GDPR Data Subject Access Request
We are very close to 25th May 2018 when we know the GDPR or General Data Protection Regulation will become law. The GDPR has been around since May 2016 but businesses and other who control or process EU Citizens personal data were given two years to prepare for its arrival. There are a number of important steps Credit Union must do.
As we approach May, it is important that your credit union prioritises steps to prove that you are making efforts to comply with the GDPR. One of these steps is that you should start writing within your new GDPR procedures a Data Subject Access Request or DSAR procedure. There are of course many important parts within our GDPR procedures, and it might seem writing a Data Subject Access Request is not urgent, however it is a requirement within the GDPR and its best to get it done and right.
Firstly, what is a data subject access request?
The GDPR introduces the Right of Access for individuals and from May 2018 data subjects (our members) will have the right to request, 1.Confirmation that their data is being processed, and 2.Access to their personal data, 3. Other supplementary information which can relate to information provided in the credit unions privacy notice.
Recital 63 of the GDPR states, says, a data subject should have the right of access to personal data which have been collected concerning him or her, and to exercise that right easily and at reasonable intervals, in order to be aware of, and verify, the lawfulness of the processing.”
The current laws around access to data are very similar to what the GDPR requires, however there are some key changes you should be aware of under the GDPR, firstly, in most circumstances, the information requested must be provided free of charge. However, organisations including credit unions are permitted to charge a “reasonable fee” when a request is manifestly unfounded, excessive or repetitive. This fee must be based on the administrative cost of providing the information.
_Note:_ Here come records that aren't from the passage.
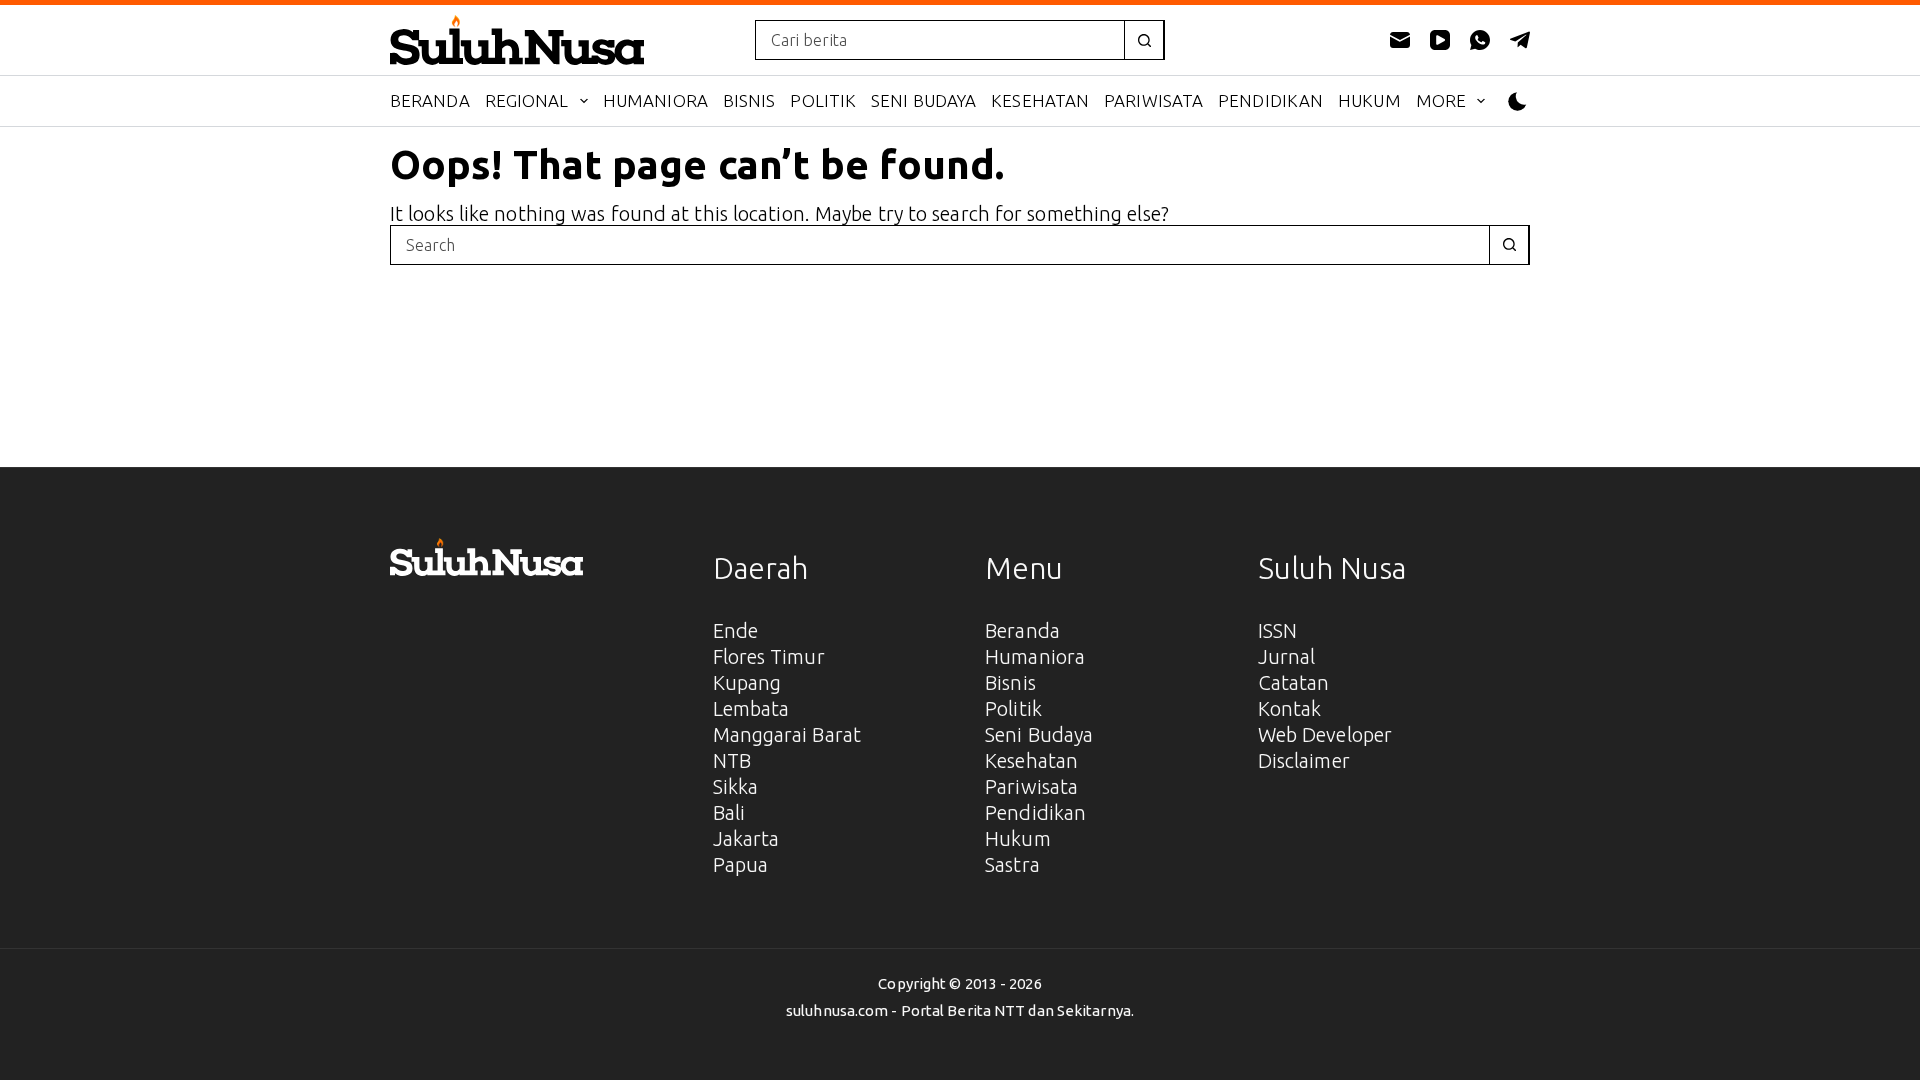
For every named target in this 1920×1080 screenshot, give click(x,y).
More (1441, 100)
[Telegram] (1520, 40)
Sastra (1012, 864)
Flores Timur (769, 656)
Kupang (747, 682)
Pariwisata (1153, 100)
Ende (735, 630)
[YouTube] (1440, 40)
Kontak (1290, 708)
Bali (729, 812)
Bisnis (749, 100)
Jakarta (746, 838)
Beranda (430, 100)
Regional (527, 100)
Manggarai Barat (787, 734)
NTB (732, 760)
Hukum (1369, 100)
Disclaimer (1304, 760)
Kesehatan (1040, 100)
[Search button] (1144, 40)
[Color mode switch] (1517, 101)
Secondly, Information must be provided without delay and within one month.
Where a data request is complex or numerous, credit unions are permitted to extend this one month period to three months. However, they must still respond to the request within a month to explain why the extension is necessary. Data subjects, again your members must be able to make requests electronically as well as physically.
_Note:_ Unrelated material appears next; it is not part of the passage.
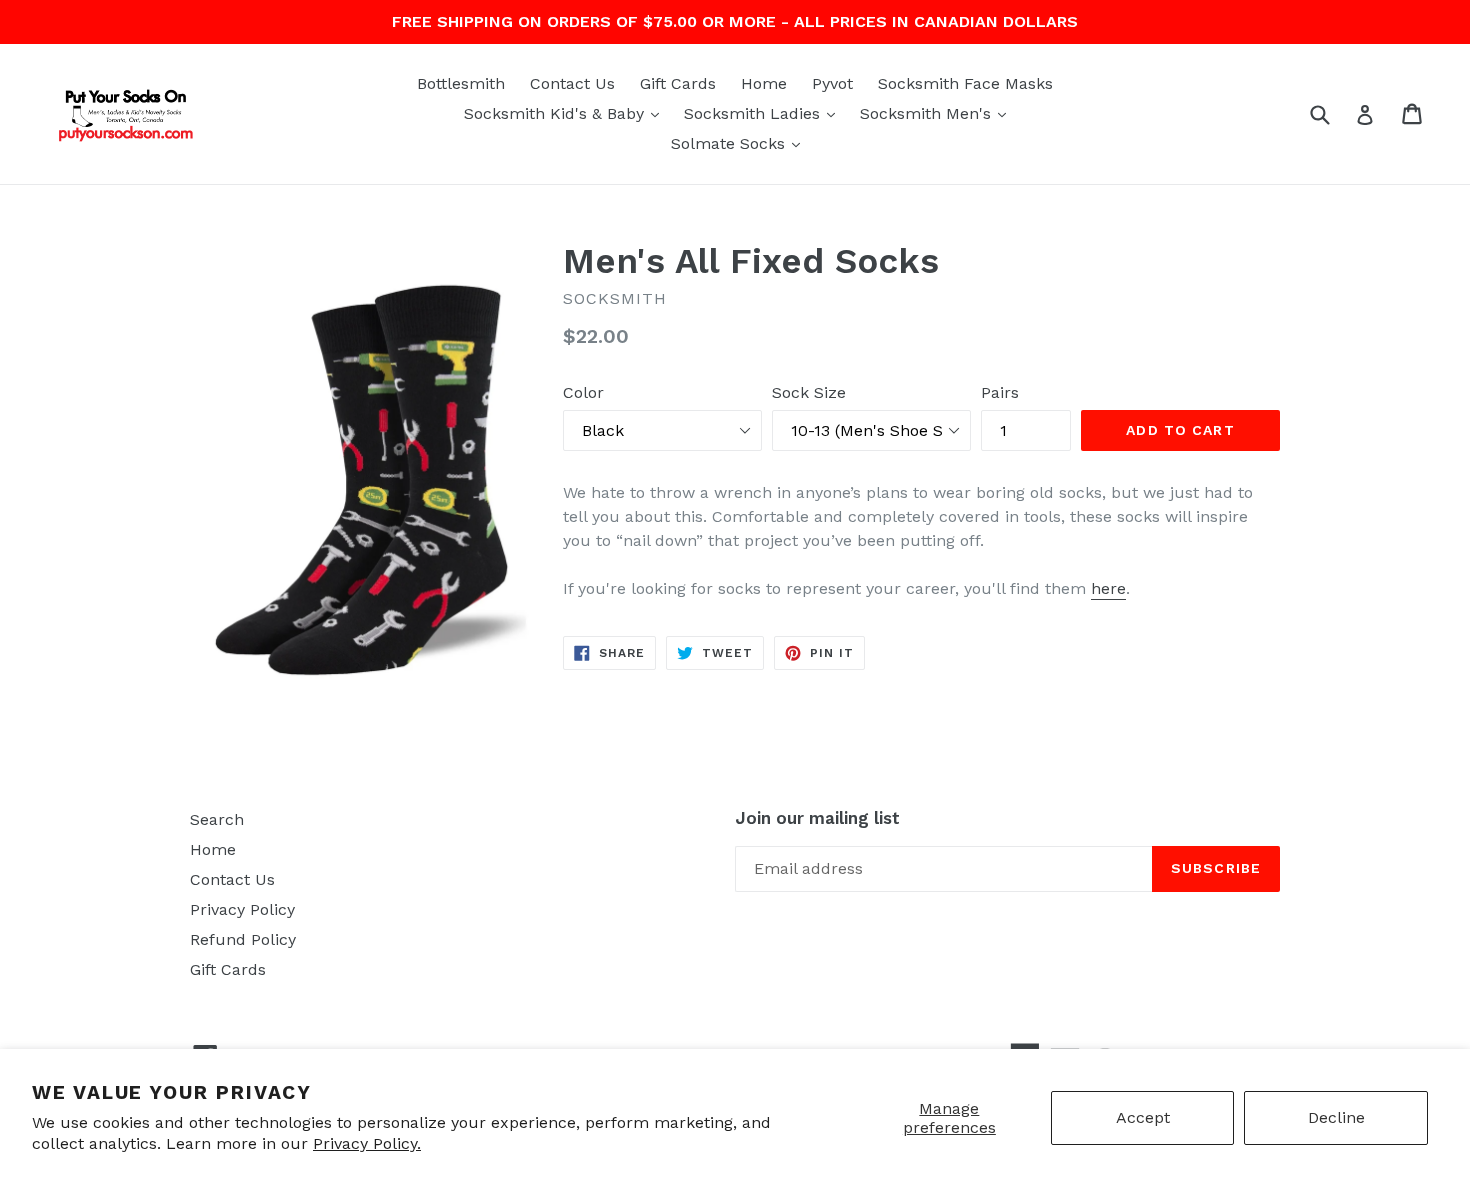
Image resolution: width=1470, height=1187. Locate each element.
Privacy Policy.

Importantly data subject access requests or DSAR can now be made in any form, i.e. email, phone call or web contact forms, so we should have a robust system in place to track these requests.
The Information Commissioner's Office has said, “Where you process a large quantity of information about an individual, the GDPR permits you to ask the individual to specify the information the request relates to (Recital 63).” In the credit union space we are less likely to process large quantities of personal data, compared for example to some banks who might hold significant personal data on company directors for example.
The credit union should write a data subject access request procedure as a priority so that you are ready to handle any requests that come through once the Regulation is enforced.
It does not have to be complex as the relationship we have with our members is not complex, but all staff should b aware that the request can be made and the procedure following that request.